Amon was also dragged into the machine. She used to ask the temperature by the bed and offered the possibility to continue in her relationship; the care position was made public here. She is sometimes like a pacifier, sometimes like a viewer, sometimes like a living body whose name is temporarily not fixed. Caring is not always a soft safe haven, but it can also become a spoiled location.

It's not the end. It's the last time.

Intimacy Does Not Belong to Two People: Human Surrender

02:00:40. The audience was sitting there, and the question and answer of privacy finally became a public obligation.

02:33:20. Subtitles covering images, names like pins, nailing the living mess.

The fourth part of the report is coming back to look like an unwalled archives room. People are called to the public and are asked to say that they are asked to confess and to continue. But after the word "end", the scene was not really over. People are most afraid of this: their mouths are broken and their bodies remain where they are.

So the tail is not an appendix in Human Surrender. It's the last play.

Images are blurry in the back, subtitles are clear in front. Streets, evenings, crowds, signages are coming out of the back of the glass like reality. Words are stable, line by line, recategorizing people.

Amon is written as a role A (Amon).

O is written as role O, delayed in naming.

Ricky, Jared, Ugly and others were also put back in the list order. The film seems to have finally brought those kisses, silence, proof, temperature, fear and open gaze together, but this convergence is not tender. It's more like a calm hand, with bags of stuff scattered by the bed, in tents and on stage.

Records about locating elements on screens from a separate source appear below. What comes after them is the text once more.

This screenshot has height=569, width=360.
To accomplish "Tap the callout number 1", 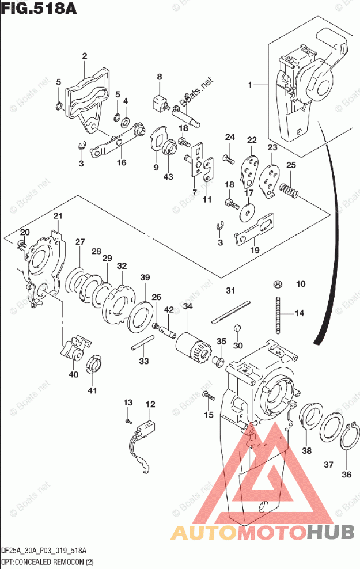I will coord(251,85).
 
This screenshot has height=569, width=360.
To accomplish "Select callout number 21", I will coord(58,216).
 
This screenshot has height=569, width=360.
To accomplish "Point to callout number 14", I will coord(299,313).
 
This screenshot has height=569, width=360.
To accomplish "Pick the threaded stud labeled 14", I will coord(279,316).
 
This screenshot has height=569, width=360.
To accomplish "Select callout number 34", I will coord(187,306).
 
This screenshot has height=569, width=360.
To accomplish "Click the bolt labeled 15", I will coord(207,396).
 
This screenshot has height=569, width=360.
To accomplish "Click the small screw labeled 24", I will coord(228,157).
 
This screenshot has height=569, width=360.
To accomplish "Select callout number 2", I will coord(84,56).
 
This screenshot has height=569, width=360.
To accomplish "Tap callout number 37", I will coord(328,465).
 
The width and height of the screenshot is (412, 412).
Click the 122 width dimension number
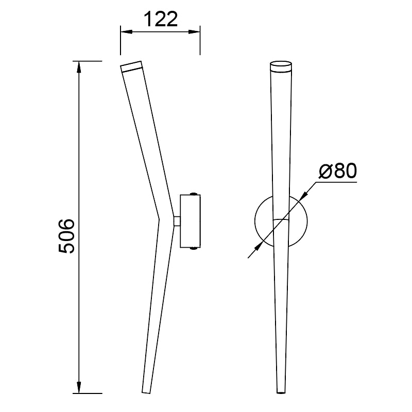pos(160,20)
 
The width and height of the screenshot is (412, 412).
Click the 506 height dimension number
pos(67,236)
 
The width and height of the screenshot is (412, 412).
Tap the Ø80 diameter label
pos(337,171)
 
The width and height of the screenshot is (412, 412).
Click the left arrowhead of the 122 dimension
pos(124,32)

Can a name be a depositary? Not necessarily. The name only proves that a person has been called.

But sometimes this is already the cruelest and most merciful thing a film can do.

Closeness doesn't belong to two people.

Human Surrender does not film "Man cannot love". That's too light. It filmed that once a person is really close, the relationship leaves two people into a larger preservation system.

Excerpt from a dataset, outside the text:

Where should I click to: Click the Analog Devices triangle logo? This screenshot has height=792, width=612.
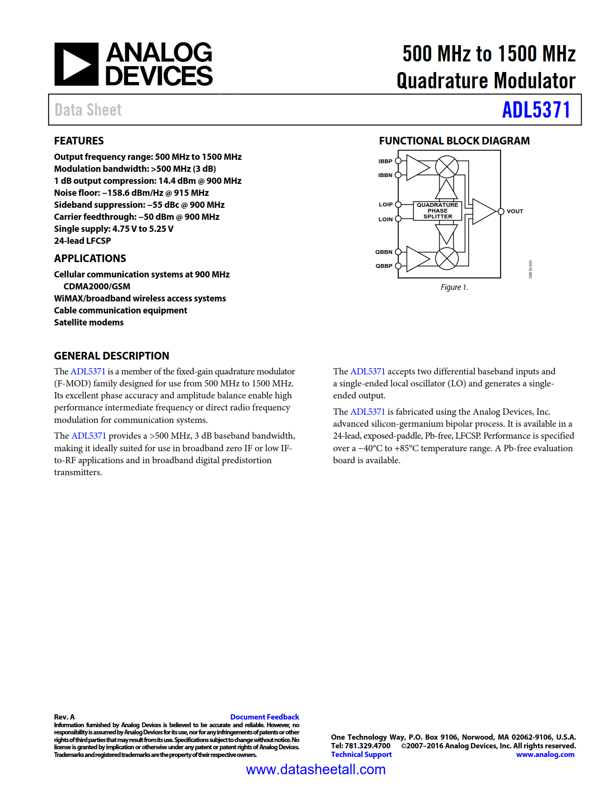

It goes into the camera. It goes into the subtitle. Get someone else's eyes. Enter the silence of O. Get into Ammon's interview. Get into Ricky and Jared's inexplicable debt. Enter the fourth part of the audience. Go to the tail. It's also in the film that we're seeing again today.

Intimacy Does Not Belong to Two People: Human Surrender

That's the real surrender in the movie. Instead of surrendering to someone, or surrendering to a director or machine, surrendering to a simpler and more embarrassing fact: we cannot fully have relationships that happen to ourselves.

When love happens, we think it belongs to us. It took a long time to know that it belonged to the one who saw it, the one who did not speak, the one who filmed its machine, the one whose subtitles were wrong and corrected, the last list of the film, and the one who later opened it one night.

So the film is not empty. It's just calming down near human.

It saves a kiss and also saves a question after a kiss. Keep one hand, and keep hands that cannot pass on past experience. Save O's silence and Amon's temperature. Keeps the body-drawn eyes and also saves the name of the late tail.

Intimacy does not belong to two people.

Closeness happened, and the whole world began to testify for it.